**SET EXERCISE:** Rewrite the records from the line with "Click the help icon next to På telefonen" up to and including the line with "point(780,80)", requests included, multiplying every coordinate in the answers by 0.85 and rounding to whole numbers, with halves rounded up. Give only those lines.

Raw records
** start **
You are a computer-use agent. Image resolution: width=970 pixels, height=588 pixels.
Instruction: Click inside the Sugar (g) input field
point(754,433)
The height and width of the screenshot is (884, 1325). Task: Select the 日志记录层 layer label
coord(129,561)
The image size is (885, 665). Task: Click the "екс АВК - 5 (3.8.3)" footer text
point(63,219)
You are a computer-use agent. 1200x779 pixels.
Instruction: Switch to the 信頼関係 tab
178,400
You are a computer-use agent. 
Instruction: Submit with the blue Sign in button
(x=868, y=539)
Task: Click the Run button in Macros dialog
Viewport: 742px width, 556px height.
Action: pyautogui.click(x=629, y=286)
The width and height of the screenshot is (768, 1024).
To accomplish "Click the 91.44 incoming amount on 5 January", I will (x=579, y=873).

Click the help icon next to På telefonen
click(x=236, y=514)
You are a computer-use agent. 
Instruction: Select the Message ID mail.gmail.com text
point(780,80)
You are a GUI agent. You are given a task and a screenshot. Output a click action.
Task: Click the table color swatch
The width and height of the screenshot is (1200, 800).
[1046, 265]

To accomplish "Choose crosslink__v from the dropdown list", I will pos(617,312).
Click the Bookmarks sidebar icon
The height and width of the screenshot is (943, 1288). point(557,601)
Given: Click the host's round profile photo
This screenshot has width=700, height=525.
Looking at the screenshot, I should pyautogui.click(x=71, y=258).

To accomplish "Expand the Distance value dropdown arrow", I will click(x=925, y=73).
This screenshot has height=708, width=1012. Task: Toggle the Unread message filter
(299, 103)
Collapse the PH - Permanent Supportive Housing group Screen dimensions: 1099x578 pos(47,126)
** end **
**RESULT FOR THIS EXERCISE:**
Click the help icon next to På telefonen
click(x=201, y=437)
You are a computer-use agent. 
Instruction: Select the Message ID mail.gmail.com text
point(663,68)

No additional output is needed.